Book Jacket Photo When Victims Become Killers: Colonialism, Nativism, and the Genocide in Rwanda  by Mahmood Mamdani.  Princeton, N.J. : Princeton University Press, c2001
DT450.435 .M35 2001   Sohn Library

"When we captured Kigali, we thought we would face criminals in the state; instead, we faced a criminal population."  So a political commissar in the Rwanda Patriotic Front reflected after the 1994 massacre of as many as one million Tutsis in Twanda.  Underlying his statement is the realization that, although ordered by a minority of state functionaries, the slaughter was performed by hundreds of thousands of ordinary citizens, including even judges, human rights activists, and doctors, nurses, priests, friends, and spouses of the victims.  Indeed, it is its very popularity that makes the Rwandan genocide so unthinkable.  The book makes it thinkable.

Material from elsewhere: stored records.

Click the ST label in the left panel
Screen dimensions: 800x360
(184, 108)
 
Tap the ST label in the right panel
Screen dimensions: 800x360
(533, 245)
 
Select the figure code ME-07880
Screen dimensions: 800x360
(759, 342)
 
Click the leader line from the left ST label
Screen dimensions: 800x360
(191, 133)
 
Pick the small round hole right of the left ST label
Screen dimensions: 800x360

Rejected easy explanations of the geocide as a mysterious evil force that was bizarrely unleashed, one of Africa's best-known intellectuals situates the tragedy in its proper context.  He coases to the surface the historical, geographical, and political forces that made it possible for so many Hutu to turn so brutally on their neighbors.  He finds answers in the nature of political identities generated during colonialism, in the failures of the nationalist revolution to transcend these identities, and in regional demographic and political currents that reach well beyond Rwanda.  In so doing, Mahmood Mamdani usefully broadens understandings of citizenship and political identity in postcolonial Africa,

There have been few attempts to explain the Rwandan horror, and none has succeeded so well as this one.  Mamdani's analysis provides a solid foundation for future studies of the massacre.  Even more important, his answers point a way out of crisis:  a direction for reforming political identity in central Africa and preventing future tragedies.